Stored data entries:
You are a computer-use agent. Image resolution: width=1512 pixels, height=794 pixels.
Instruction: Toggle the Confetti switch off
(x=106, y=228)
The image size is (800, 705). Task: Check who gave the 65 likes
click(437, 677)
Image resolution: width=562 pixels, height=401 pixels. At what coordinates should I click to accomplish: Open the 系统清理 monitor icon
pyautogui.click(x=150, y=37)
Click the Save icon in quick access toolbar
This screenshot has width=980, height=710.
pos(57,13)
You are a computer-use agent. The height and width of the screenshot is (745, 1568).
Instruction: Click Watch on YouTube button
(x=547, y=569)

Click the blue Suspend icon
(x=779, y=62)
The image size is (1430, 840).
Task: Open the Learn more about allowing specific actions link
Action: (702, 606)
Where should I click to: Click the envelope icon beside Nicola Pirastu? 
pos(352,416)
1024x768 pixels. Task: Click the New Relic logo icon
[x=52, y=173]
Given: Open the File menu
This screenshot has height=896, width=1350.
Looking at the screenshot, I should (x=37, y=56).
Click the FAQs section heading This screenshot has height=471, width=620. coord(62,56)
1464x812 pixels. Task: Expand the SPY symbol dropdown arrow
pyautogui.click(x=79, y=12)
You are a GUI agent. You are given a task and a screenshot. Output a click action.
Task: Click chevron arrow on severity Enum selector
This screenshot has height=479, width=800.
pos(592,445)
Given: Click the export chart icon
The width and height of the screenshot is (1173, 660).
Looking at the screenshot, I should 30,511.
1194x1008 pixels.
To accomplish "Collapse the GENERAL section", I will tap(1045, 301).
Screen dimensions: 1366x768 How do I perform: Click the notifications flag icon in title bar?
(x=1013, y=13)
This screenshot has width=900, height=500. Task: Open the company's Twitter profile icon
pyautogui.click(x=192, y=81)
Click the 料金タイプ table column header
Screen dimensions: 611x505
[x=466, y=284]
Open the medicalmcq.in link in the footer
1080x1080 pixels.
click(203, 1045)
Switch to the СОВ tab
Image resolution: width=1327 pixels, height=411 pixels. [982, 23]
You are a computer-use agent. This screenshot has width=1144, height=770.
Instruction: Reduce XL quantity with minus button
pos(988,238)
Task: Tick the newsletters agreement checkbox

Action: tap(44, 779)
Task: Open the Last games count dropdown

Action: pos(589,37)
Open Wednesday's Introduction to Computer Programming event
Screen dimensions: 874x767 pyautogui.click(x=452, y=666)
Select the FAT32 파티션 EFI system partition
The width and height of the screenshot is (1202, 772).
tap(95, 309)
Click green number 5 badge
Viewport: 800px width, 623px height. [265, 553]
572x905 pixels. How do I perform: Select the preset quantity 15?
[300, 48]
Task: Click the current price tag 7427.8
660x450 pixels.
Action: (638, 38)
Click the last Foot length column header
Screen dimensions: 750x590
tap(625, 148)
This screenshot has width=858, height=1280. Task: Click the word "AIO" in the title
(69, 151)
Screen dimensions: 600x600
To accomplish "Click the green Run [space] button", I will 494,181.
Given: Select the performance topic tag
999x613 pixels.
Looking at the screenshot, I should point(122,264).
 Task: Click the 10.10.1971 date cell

Task requirements: Word for word, every record must be given again.

Exercise output:
You are a computer-use agent. Image resolution: width=1512 pixels, height=794 pixels.
Instruction: Toggle the Confetti switch off
(x=106, y=228)
The image size is (800, 705). Task: Check who gave the 65 likes
click(437, 677)
Image resolution: width=562 pixels, height=401 pixels. At what coordinates should I click to accomplish: Open the 系统清理 monitor icon
pyautogui.click(x=150, y=37)
Click the Save icon in quick access toolbar
This screenshot has width=980, height=710.
pos(57,13)
You are a computer-use agent. The height and width of the screenshot is (745, 1568).
Instruction: Click Watch on YouTube button
(x=547, y=569)

Click the blue Suspend icon
(x=779, y=62)
The image size is (1430, 840).
Task: Open the Learn more about allowing specific actions link
Action: (702, 606)
Where should I click to: Click the envelope icon beside Nicola Pirastu? 
pos(352,416)
1024x768 pixels. Task: Click the New Relic logo icon
[x=52, y=173]
Given: Open the File menu
This screenshot has height=896, width=1350.
Looking at the screenshot, I should (x=37, y=56).
Click the FAQs section heading This screenshot has height=471, width=620. coord(62,56)
1464x812 pixels. Task: Expand the SPY symbol dropdown arrow
pyautogui.click(x=79, y=12)
You are a GUI agent. You are given a task and a screenshot. Output a click action.
Task: Click chevron arrow on severity Enum selector
This screenshot has height=479, width=800.
pos(592,445)
Given: Click the export chart icon
The width and height of the screenshot is (1173, 660).
Looking at the screenshot, I should 30,511.
1194x1008 pixels.
To accomplish "Collapse the GENERAL section", I will tap(1045, 301).
Screen dimensions: 1366x768 How do I perform: Click the notifications flag icon in title bar?
(x=1013, y=13)
This screenshot has width=900, height=500. Task: Open the company's Twitter profile icon
pyautogui.click(x=192, y=81)
Click the 料金タイプ table column header
Screen dimensions: 611x505
[x=466, y=284]
Open the medicalmcq.in link in the footer
1080x1080 pixels.
click(203, 1045)
Switch to the СОВ tab
Image resolution: width=1327 pixels, height=411 pixels. [982, 23]
You are a computer-use agent. This screenshot has width=1144, height=770.
Instruction: Reduce XL quantity with minus button
pos(988,238)
Task: Tick the newsletters agreement checkbox

Action: tap(44, 779)
Task: Open the Last games count dropdown

Action: pos(589,37)
Open Wednesday's Introduction to Computer Programming event
Screen dimensions: 874x767 pyautogui.click(x=452, y=666)
Select the FAT32 파티션 EFI system partition
The width and height of the screenshot is (1202, 772).
tap(95, 309)
Click green number 5 badge
Viewport: 800px width, 623px height. [265, 553]
572x905 pixels. How do I perform: Select the preset quantity 15?
[300, 48]
Task: Click the current price tag 7427.8
660x450 pixels.
Action: (638, 38)
Click the last Foot length column header
Screen dimensions: 750x590
tap(625, 148)
This screenshot has width=858, height=1280. Task: Click the word "AIO" in the title
(69, 151)
Screen dimensions: 600x600
To accomplish "Click the green Run [space] button", I will 494,181.
Given: Select the performance topic tag
999x613 pixels.
Looking at the screenshot, I should point(122,264).
 Task: Click the 10.10.1971 date cell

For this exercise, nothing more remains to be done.